2.6.2 Data and assumptions
The data we will look at is an experiment in animal genetics, looking at the weight of male chickens (8-week old weight in grams), where weight is the continuous dependent variable. The factor is the sire identity, where the measure young male chicks were sired by one of 5 sires, thus sire is a factor with 5 levels A, B, C, D, and E.
Wide format
Here, the numeric data are stored in five vectors, each corresponding to one factor level. One row does not correspond to a single “case” because each column contains measures from different individual offspring.
# Try this
# Data in "wide format"
A <- c(687, 691, 793, 675, 700, 753, 704, 717)
B <- c(618, 680, 592, 683, 631, 691, 694, 732)
C <- c(618, 687, 763, 747, 687, 737, 731, 603)
D <- c(600, 657, 669, 606, 718, 693, 669, 648)
E <- c(717, 658, 674, 611, 678, 788, 650, 690)

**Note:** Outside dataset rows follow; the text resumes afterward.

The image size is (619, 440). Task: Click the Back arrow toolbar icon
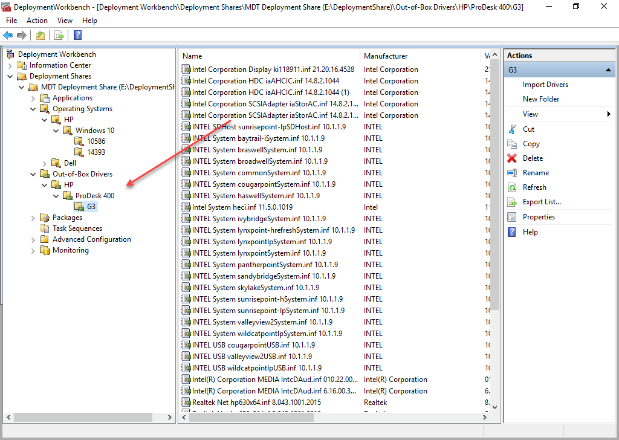click(8, 35)
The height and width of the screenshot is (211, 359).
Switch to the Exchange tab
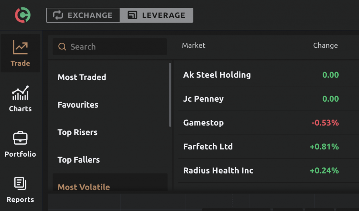point(83,15)
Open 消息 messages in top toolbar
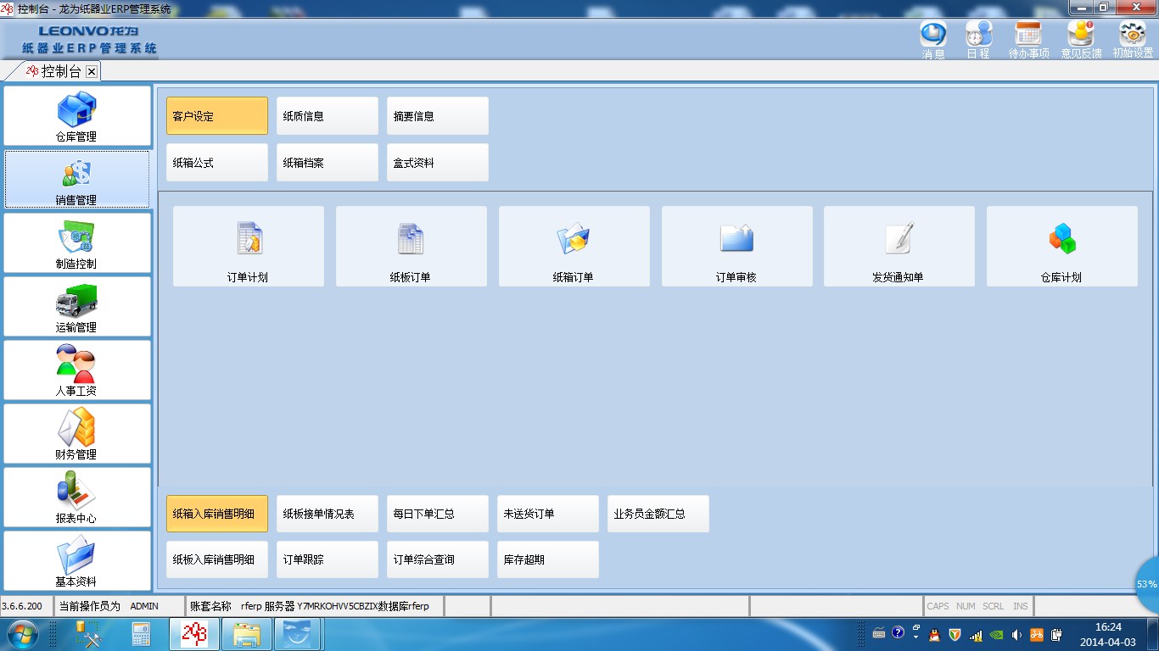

head(chicken.wide <- data.frame(A, B, C, D, E))
R output
> head(chicken.wide <- data.frame(A, B, C, D, E))
A B C D E
1 687 618 618 600 717
2 691 680 687 657 658
3 793 592 763 669 674
4 675 683 747 606 611
5 700 631 687 718 678
6 753 691 737 693 788
Long format (preferred)
Here, the numeric data is stored in a single vector, with a factor vector for the sire data. Each row corresponds to a single, independent “case”. This format is preferred and adheres to the “Tidy Data” standard, although it is easy to move between wide and long formats.
# Try this
# Data in "wide format" ####
A <- c(687, 691, 793, 675, 700, 753, 704, 717)
B <- c(618, 680, 592, 683, 631, 691, 694, 732)
C <- c(618, 687, 763, 747, 687, 737, 731, 603)
D <- c(600, 657, 669, 606, 718, 693, 669, 648)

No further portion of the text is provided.